Any questions about Roman acceptance of Anglican orders was settled in 1896 when Pope Leo XIII promulgated Apostolicae Curae. In the bull, Leo famously said that Anglican orders were “absolutely null and utterly void” due to defects in the ordinal. Please keep that in mind next time someone suggests that we Anglicans need to do something (or not do something) to please Rome. As far as the Pope is concerned, all Anglicans are merely playing at church, since not one of our sacraments (with the possible exception of baptism) has any validity whatsoever.

It is worth thinking about what it takes to make a sacrament — in this case, Holy Orders — valid, and what might make a sacrament invalid. But that’s less interesting to me than the concept of the ordinal, of ordering persons. In today’s culture, we like to cherish our freedom. We think about what rights we have and what we are allowed to do. In the church, the laity (those who are not ordained) come closest to this state of being, though even then our true freedom comes only from Christ. What is permitted is not always what is good.

For those who receive Holy Orders, we give up a good deal of freedom — we make promises to live a certain way, to teach certain things, and to carry out certain work. My observation is that, paradoxically, each order brings less freedom, even as it bestows more authority. Deacons are more free than priests, and priests are more free than bishops.

We sometimes hear people say there are four orders of ministry. But this is not true. There are three orders of ministry, and the entire church is a member of the laos. Every baptized person (including bishops, priests, and deacons) is first a member of the laity. Some people are called into ordered ministry, and each order has a particular vocation. If you don’t want to encounter a fiery speaker of justice and truth, do not spend time with a deacon. If you wonder why bishops sometimes seem to compromise for unity, it’s because that is their vocation. Our church needs all these parts working together. Just like St. Paul said — the body has many members. Some are called to serve as lay people. Other as deacons. Still others as priests or bishops.

So while the Article makes a simple statement about legitimacy, I think the fruitful territory for mediation is around efficacy and vocation.

Note: The 36th Article in the US uses somewhat different language to account for the American ordinal, but the sense of it is the same. Also, it is worth noting that in the US, the rites for ordination are contained within the prayer book, but in England, there is a separate ordinal (legally speaking).

Here are some questions for pondering or meditation:

  • What makes the sacrament of ordination valid? Particular persons (a duly ordained bishop)? Particular words? Particular theology?
  • How might we understand the ministry of those ordained in other parts of the Church? What ought Anglicans to make of Presbyterian clergy? Or Greek Orthodox clergy?
  • Might the Church work toward a universally recognized ministry? Before you conclude this is impossible, remember that we already have (almost) universally recognized baptism.
  • Why do some people want to talk about four orders of ministry? Is this talk helpful, or not?

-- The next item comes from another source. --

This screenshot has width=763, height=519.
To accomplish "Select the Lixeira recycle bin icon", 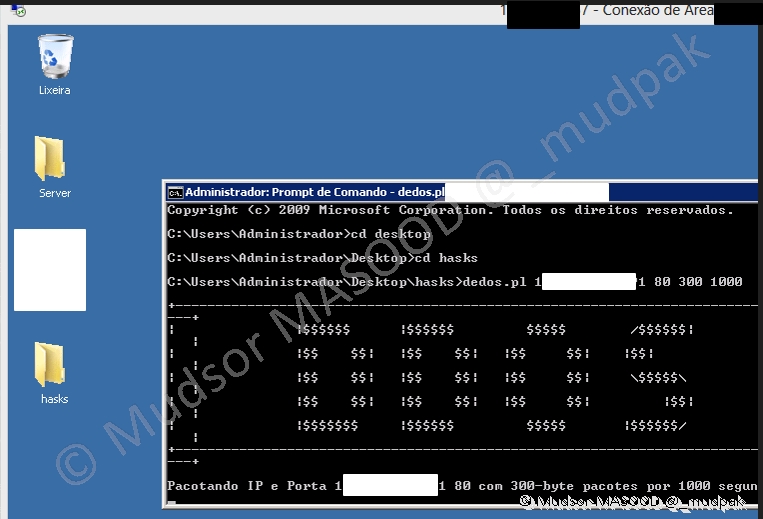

O God, you led your holy apostles to ordain ministers in every place: Grant that your Church, under the guidance of the Holy Spirit, may choose suitable persons for the ministry of Word and Sacrament, and may uphold them in their work for the extension of your kingdom; through him who is the Shepherd and Bishop of our souls, Jesus Christ our Lord, who lives and reigns with you and the Holy Spirit, one God, for ever and ever. Amen.

Image courtesy of flickr user Leo Reynolds.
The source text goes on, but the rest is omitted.